Strona:PL Dumas - Mohikanowie paryscy T1-18 v2.djvu/1758

Ta strona została przepisana.

16 listopada pojawiło się w „Monitorze“ rozporządzenie rozwiązania Izby, oraz zwołanie zgromadzenia wyborców na dzień 27 tegoż miesiąca.
Tylko więc dziesięć dni czasu, przeznaczono wyborcom do ułożenia oraz wyboru kandydatów.
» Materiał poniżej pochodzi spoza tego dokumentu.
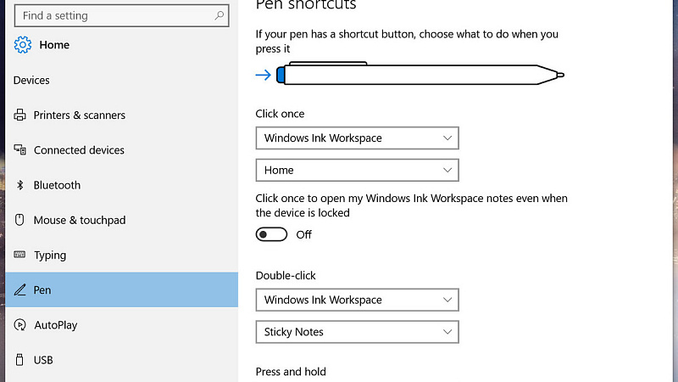This screenshot has width=678, height=382.
Task: Click the pen's blue shortcut button illustration
Action: pyautogui.click(x=281, y=75)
Pośpieszne zwołanie miało za cel, jak to było marzeniem pana de Villele, zasiać niezgodę między wyborcami stronnictwa przeciwnego, które podchwycone znienacka, nie miałoby dość czasu przedyskutować swoich wyborów, gdy przeciwnie, wyborcy ministerjalni, połączeni, wprawni, czynni, glosowaliby jak jeden.
Lecz cały Paryż oddawna przeczuwał rozwiązanie Izby i pragnął zniweczyć marzenie pana de Villele.
Paryż nie wyrzekł ani słowa, milczenie jest jego wymową i dyplomacją, cały Paryż, milcząc, z zakrwawionem sercem, Paryż uciśniony, znikczemniały i z pozoru niewolniczy, gotował się do walki i w cichości wybrał swych rycerzy.
Jednym z kandydatów, i to nie najmniejsze wywierającym na pospólstwo wrażenie, był pułkownik, hrabia Rappt.
Był on właścicielem jawnym dziennika broniącego energicznie monarchii legitymistycznej, a jednocześnie potajemnie redagował przegląd napastujący rząd i spiskujący na rzecz księcia Orleańskiego.
W dzienniku silnie podtrzymywał, głosił, bronił praw wymierzonych przeciw wolności prasy, w następnym numerze przeglądu przedrukował mowę Royer-Collarda, w której, między innemi, znajdował się ustęp szyderczy:
„Cios wymierzony jest nietylko przeciwko wolności druku, lecz także przeciwko wszelkiej swobodzie przyrodzonej, politycznej, obywatelskiej, jako w gruncie szkodliwej i zgubnej. W duchu prawa ukryta jest myśl, że w wielkim dniu stworzenia byłoby nieroztropnie pozwolić człowiekowi iść w świat wolnym i rozumnym. Mądrość wyższa naprawiła omyłkę Opatrzności, ograniczyła nieroztropną swobodę i poturbowanej ludzkości wyświadczyła znakomitą przysługę, wyniósłszy ją nareszcie do szczęśliwej niewinności bydląt“.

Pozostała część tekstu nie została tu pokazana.